• Action item:
Beginning with the line that holds "This screenshot has width=423, height=238.", copy each line to the end of the records exactly, except the pictures.

• Data to examine:

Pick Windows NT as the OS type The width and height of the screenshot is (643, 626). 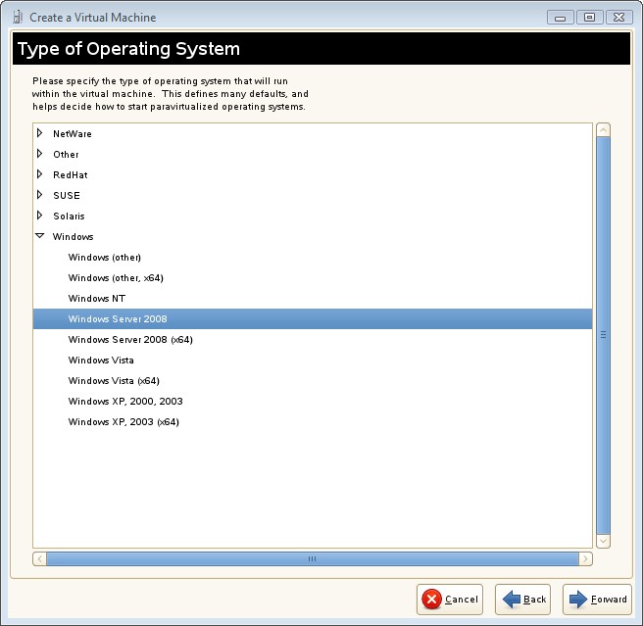(97, 299)
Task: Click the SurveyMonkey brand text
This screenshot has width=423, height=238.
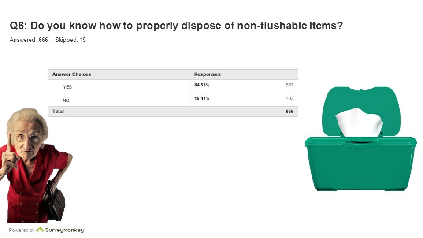Action: 65,230

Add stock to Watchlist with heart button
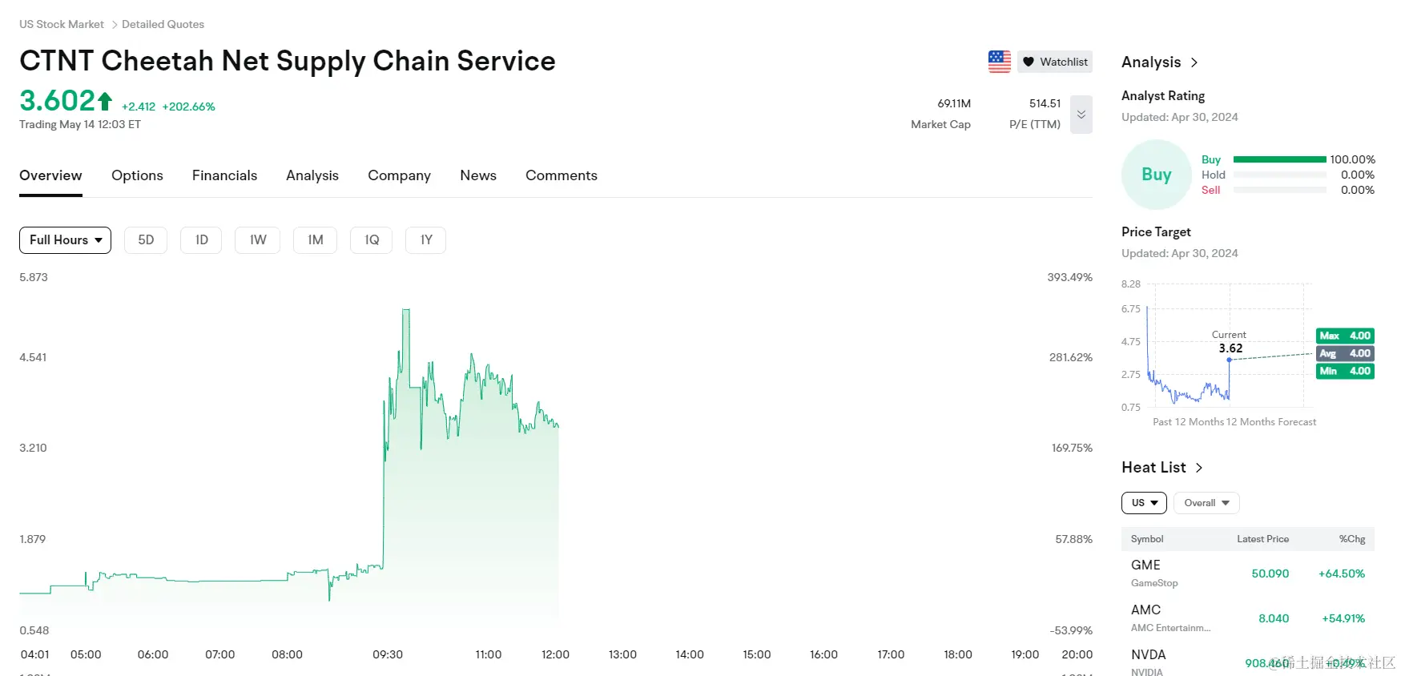pos(1055,62)
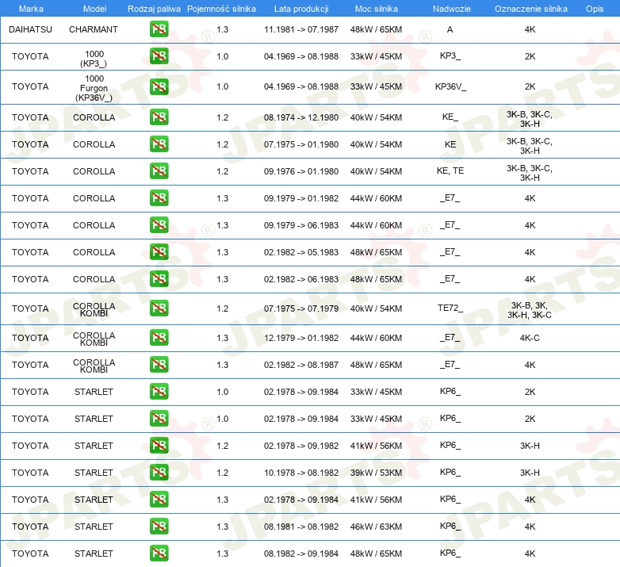This screenshot has width=620, height=567.
Task: Click the fuel icon in the Daihatsu Charmant row
Action: (x=159, y=29)
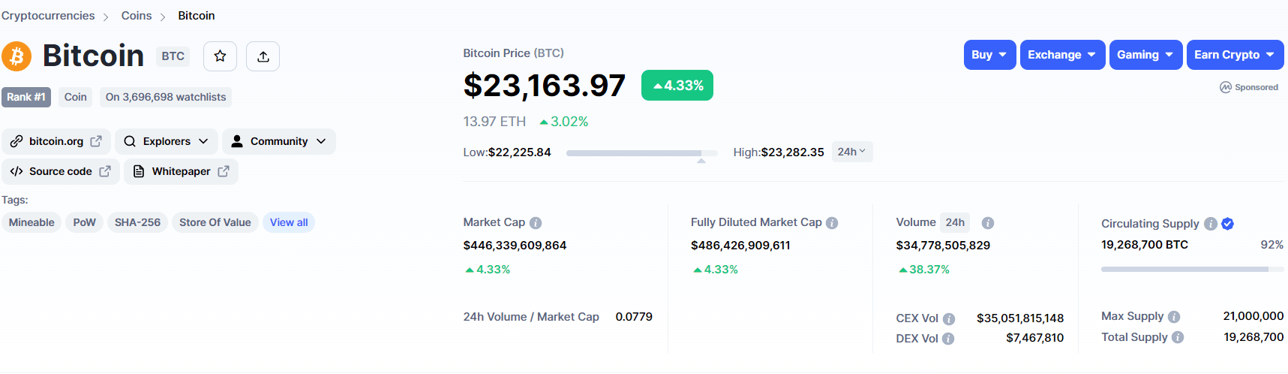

• Response to this task:
This screenshot has width=423, height=238.
Action: 65,230

Add stock to Watchlist with heart button
pos(1055,62)
This screenshot has width=620, height=567.
Task: Click the fuel icon in the Daihatsu Charmant row
Action: (x=159, y=29)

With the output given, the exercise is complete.